_WHAT YOU WILL DO_.
Transcribe the listing in full, excluding any pictures.
□ □ □ □ □
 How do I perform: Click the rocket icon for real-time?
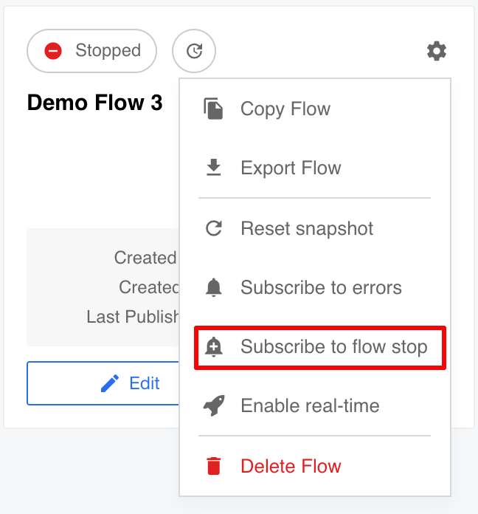click(214, 405)
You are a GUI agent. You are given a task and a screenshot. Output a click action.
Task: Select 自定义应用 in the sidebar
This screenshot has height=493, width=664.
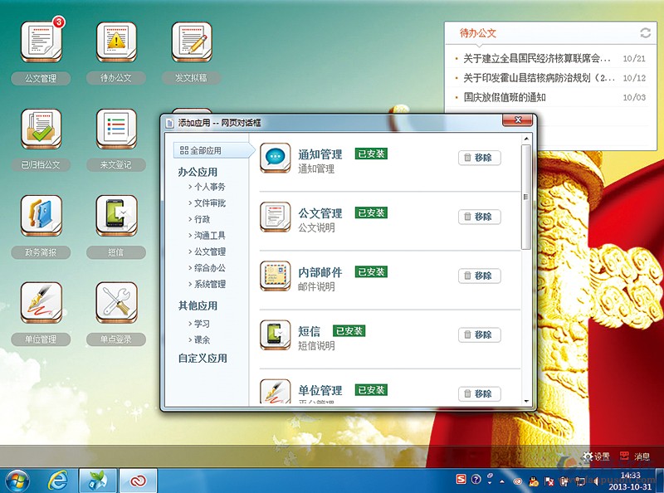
□ □ □ □ □
_OUTPUT BELOW_.
 How do I perform: Click the rocket icon for real-time?
click(214, 405)
You are a GUI agent. You are given a task and a screenshot. Output a click action.
Task: Select 自定义应用 in the sidebar
This screenshot has height=493, width=664.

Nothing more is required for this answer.